La fusillade de Las Vegas relance le débat sur le port d'arme aux Etats-Unis

Le nouveau massacre survenu ce lundi à Las Vegas relance le débat sur le port d'arme aux Etats-Unis. Depuis le début de l'année, plus de 11 000 personnes ont été tuées par balles sur le territoire américain. La politique actuelle tend même vers plus de souplesse dans le contrôle du port d'arme.
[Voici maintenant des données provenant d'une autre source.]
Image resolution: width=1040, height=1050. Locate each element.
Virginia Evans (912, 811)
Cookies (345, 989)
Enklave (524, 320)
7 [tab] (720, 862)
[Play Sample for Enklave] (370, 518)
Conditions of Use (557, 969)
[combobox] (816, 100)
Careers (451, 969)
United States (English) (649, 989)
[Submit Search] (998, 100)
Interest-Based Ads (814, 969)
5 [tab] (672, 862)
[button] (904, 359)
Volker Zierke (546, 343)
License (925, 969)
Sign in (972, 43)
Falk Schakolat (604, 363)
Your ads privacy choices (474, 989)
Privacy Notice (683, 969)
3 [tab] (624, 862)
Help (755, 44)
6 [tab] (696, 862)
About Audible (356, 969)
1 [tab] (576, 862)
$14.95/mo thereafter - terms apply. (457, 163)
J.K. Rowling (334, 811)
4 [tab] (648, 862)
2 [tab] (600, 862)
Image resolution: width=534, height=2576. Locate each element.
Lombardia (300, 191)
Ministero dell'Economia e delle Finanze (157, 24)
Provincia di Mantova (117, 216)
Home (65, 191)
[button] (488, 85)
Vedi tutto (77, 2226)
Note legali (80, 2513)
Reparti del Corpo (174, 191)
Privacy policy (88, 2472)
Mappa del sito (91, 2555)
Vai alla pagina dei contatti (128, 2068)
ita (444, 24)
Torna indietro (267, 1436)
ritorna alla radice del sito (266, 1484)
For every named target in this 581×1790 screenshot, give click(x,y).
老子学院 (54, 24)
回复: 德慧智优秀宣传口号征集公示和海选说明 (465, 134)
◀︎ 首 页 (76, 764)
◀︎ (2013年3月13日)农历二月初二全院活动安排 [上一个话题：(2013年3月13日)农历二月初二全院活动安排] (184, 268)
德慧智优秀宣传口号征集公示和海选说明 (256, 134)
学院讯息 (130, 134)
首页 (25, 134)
Aux Etats-unis porter des armes est un droit fondamental, c'est même le deuxième amendement de la constitution. Autant dire qu'il fait partie de l'ADN des amateurs de poudre à canon. A chaque tuerie de masse aux Etats-Unis, des voix s'élèvent pourtant pour réglementer d'avantage le contrôle des armes. "Nous avons besoin d'un président qui reconnaît que nous avons un problème de violence avec les armes à feu et qui cherche à trouver des solutions", estime Mark Kelly, un militant pour une réglementation du contrôle des armes. 

Mais le président Trump s'est contenté ce lundi d'une minute de silence dans les jardins de la maison blanche et d'un bref discours sur le thème du "bien et du mal".

Pas de réponse politique

L'exécutif américain estime que ce n'est pas le moment de relancer le débat sur le contrôle des armes à feu. "Je pense qu'une chose que nous voulons éviter, c'est d'inventer des lois qui ne permettraient pas d'éviter ce genre d'événements", a déclaré Sarah Huckabee Sanders, la porte-parole de la Maison Blanche. 

A la fin de son mandat, Barack Obama avait placé la vente des armes dans son viseur en imposant une réglementation: toute personne qui voulait vendre des armes devait avoir une licence et vérifier le passé judiciaire de l'acheteur sous peine de poursuites. L'ancien président avait également décidé de permettre qu’il y ait un check sur la santé mentale d’un certain nombre de personnes (75 000 personnes) pour essayer d’envoyer ces informations au FBI et leur interdire d’acheter et d’avoir des armes. Mais Donald Trump a abandonné ce système. 

Chaque fois que l'on tente de limiter leur sacro-sainte liberté, les amateurs d'armes montent au créneau. "Les armes ne sont pas dangereuses, tout dépend de la personne qui les détient, se défend James Button, manager du Boise Gun Company. Les armes ne tuent pas, les gens tuent".

Le 27 août dernier, devant la convention annuelle du puissant lobby des armes, la NRA, quelques manifestants s'étaient réunis. Mais à l'intérieur du congrès, Donald Trump était venu flatter son électorat. "L'assaut pour mettre à mal votre liberté et le deuxième amendement est mort né, avait déclaré le président. Vous avez un ami véritable et un champion à la Maison Blanche".

Deux nouvelles lois seraient même en préparation pour détricoter toute législation sur le contrôle des armes. L'une facilitera la vente des canons silencieux, l'autre autorisera les personnes ayant le droit de porter des armes en les dissimulant de se rendre dans des États où la loi l'interdit.